▸ **Exercise 1**:
Copy out the records, word for word, from the line that contains "Click the PDF player card delivered label" down through the line that contains "pos(76,408)", including both of those lines.

The same year that Four Swords Adventure mixed together Wind Waker and Link to the Past aesthetics, The Minish Cap came out on Game Boy Advance and gave a glimpse of how future Zelda games could really stretch their wings. It was a 2D Zelda that didn’t just borrow from previous entries, but instead took inspiration from them and evolved their styles.

It’s easy to compare Minish Cap to Link to the Past, but its art style is actually very unique in the world of Zelda. The promotional art was still using the Wind Waker cartoony vibe, but the in-game sprites aren’t really like anything else.

Colors lean more toward pastels and bright but simple shades, and things like trees and character designs started getting a lot more detail in them. It’s recognizably Minish Cap, and stands out from other Zeldas as a result.

Twilight Princess

8-1 (Twlight)

Released: 2006

Ah, Zelda’s emo phase. The negative reaction to Wind Waker’s bright and cheerful cartoon look was so strong that Nintendo pulled the E-brake and flipped a 180 hard toward the other direction. The reaction to the much darker tone Twilight Princess introduced, ironically, wasn’t entirely positive either.

Twilight Princess went for as much realism as it could for a game released on both GameCube and Wii. Nintendo didn’t stick with the grittiness long as public opinion started shifting on Wind Waker’s look, but Twilight Princess still established what a 3D Zelda game would generally look like going forward.

Skyward Sword

9-1 (Skyward)

▸ **Exercise 2**:
The passage on Zelda art styles names two systems that Twilight Princess came out on. What are they?

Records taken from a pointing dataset
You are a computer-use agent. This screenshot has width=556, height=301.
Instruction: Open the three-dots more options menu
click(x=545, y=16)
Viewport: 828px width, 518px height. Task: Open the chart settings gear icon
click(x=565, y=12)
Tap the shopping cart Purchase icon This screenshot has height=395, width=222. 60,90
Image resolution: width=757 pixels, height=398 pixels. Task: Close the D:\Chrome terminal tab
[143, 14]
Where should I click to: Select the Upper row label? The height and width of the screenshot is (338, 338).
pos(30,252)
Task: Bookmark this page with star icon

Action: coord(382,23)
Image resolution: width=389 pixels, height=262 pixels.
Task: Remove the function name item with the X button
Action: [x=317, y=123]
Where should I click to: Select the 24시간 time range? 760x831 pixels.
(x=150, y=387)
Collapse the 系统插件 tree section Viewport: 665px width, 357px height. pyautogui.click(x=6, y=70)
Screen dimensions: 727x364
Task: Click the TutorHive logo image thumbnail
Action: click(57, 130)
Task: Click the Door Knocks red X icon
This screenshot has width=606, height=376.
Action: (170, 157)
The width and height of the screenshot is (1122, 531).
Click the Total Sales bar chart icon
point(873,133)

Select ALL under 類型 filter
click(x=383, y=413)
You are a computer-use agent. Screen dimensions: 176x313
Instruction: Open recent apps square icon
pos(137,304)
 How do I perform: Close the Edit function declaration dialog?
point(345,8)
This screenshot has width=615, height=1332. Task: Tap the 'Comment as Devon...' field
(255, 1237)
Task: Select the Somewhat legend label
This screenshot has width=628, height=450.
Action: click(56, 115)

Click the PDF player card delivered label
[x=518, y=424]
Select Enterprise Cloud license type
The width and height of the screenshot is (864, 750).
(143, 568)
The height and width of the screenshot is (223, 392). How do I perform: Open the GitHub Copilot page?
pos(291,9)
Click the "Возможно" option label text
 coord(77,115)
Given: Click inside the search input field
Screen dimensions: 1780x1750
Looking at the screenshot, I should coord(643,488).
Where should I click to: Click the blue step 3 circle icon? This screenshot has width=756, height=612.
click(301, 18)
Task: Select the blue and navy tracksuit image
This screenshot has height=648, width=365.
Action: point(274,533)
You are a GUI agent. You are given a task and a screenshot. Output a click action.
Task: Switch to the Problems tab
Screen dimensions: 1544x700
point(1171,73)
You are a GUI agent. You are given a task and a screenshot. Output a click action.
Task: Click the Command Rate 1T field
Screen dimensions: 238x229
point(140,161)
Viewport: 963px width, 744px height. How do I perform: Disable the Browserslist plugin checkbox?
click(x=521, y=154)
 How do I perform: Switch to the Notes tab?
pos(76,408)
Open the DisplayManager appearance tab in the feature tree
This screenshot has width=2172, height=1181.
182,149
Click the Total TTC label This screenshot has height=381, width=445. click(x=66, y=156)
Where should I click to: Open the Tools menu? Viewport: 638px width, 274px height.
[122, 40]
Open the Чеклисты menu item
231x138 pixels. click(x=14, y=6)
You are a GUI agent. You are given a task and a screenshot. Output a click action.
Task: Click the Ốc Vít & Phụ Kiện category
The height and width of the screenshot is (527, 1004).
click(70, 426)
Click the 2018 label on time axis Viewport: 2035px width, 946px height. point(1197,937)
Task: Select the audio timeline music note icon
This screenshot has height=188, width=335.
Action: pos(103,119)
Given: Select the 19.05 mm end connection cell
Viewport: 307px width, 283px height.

▸ **Correct output 1**:
Click the PDF player card delivered label
[x=518, y=424]
Select Enterprise Cloud license type
The width and height of the screenshot is (864, 750).
(143, 568)
The height and width of the screenshot is (223, 392). How do I perform: Open the GitHub Copilot page?
pos(291,9)
Click the "Возможно" option label text
 coord(77,115)
Given: Click inside the search input field
Screen dimensions: 1780x1750
Looking at the screenshot, I should coord(643,488).
Where should I click to: Click the blue step 3 circle icon? This screenshot has width=756, height=612.
click(301, 18)
Task: Select the blue and navy tracksuit image
This screenshot has height=648, width=365.
Action: point(274,533)
You are a GUI agent. You are given a task and a screenshot. Output a click action.
Task: Switch to the Problems tab
Screen dimensions: 1544x700
point(1171,73)
You are a GUI agent. You are given a task and a screenshot. Output a click action.
Task: Click the Command Rate 1T field
Screen dimensions: 238x229
point(140,161)
Viewport: 963px width, 744px height. How do I perform: Disable the Browserslist plugin checkbox?
click(x=521, y=154)
 How do I perform: Switch to the Notes tab?
pos(76,408)

▸ **Correct output 2**:
GameCube and Wii